I have always been interested in languages. My father spoke several, and my mother was fluent in English. When I was 9, we lived in Denmark for a year. Learning English was required in school in Venezuela, and I also took a bit of French in college. At the same time, as an extracurricular activity, I signed up for evening or weekend classes in Japanese and German. Later, Italian.

Japanese was particularly difficult, because if I missed a lesson due to a required university project, I could not rely on my knowledge of other languages to catch up. So, I took and failed basic Japanese TWICE.

With German, I was more successful, and in the summer of 1977 I somehow convinced my father to send me to Germany for 13 weeks, starting with a three-week immersion course in beautiful Würzburg, also the ‘home’ of Balthasar Neumann’s architecture (but that’s another story.)

I spent those 13 weeks with one of my best high school and university friends, Gonzalo, who shared my love of languages and architecture.

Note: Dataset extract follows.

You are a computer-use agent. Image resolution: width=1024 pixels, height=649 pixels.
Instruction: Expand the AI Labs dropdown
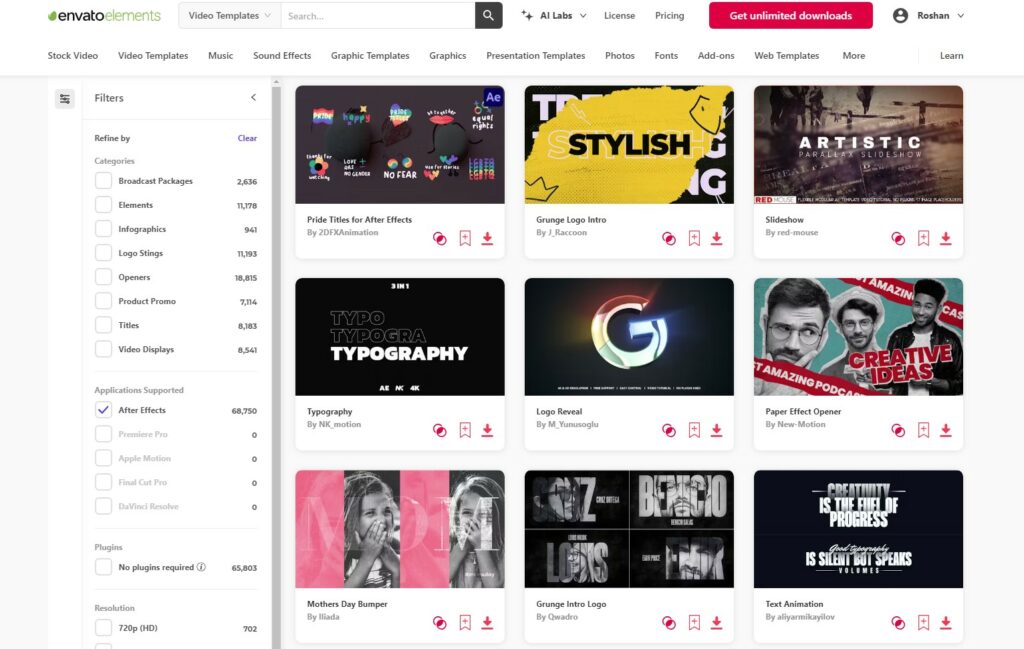point(553,16)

One day, after checking in at the youth hostel in Munich, we took off to go visit their famous Science Museum. Two young women from Canada, our age, were also walking there, so we started chatting. They told us they were majoring in German and Spanish, and that the previous semester, they had taken a class focusing on the differences between the language spoken in the various Latin American countries (I don’t like calling them “dialects”). Obviously, we asked them what they were told about Venezuelans. They said they were taught that we Venezuelans…

* Speak very fast,

* Hardly move our lips,

* Omit the S at the end of many words, and

* Always say NO twice.

To which Gonzalo instinctively responded “No, no, no, no. That’s not true.”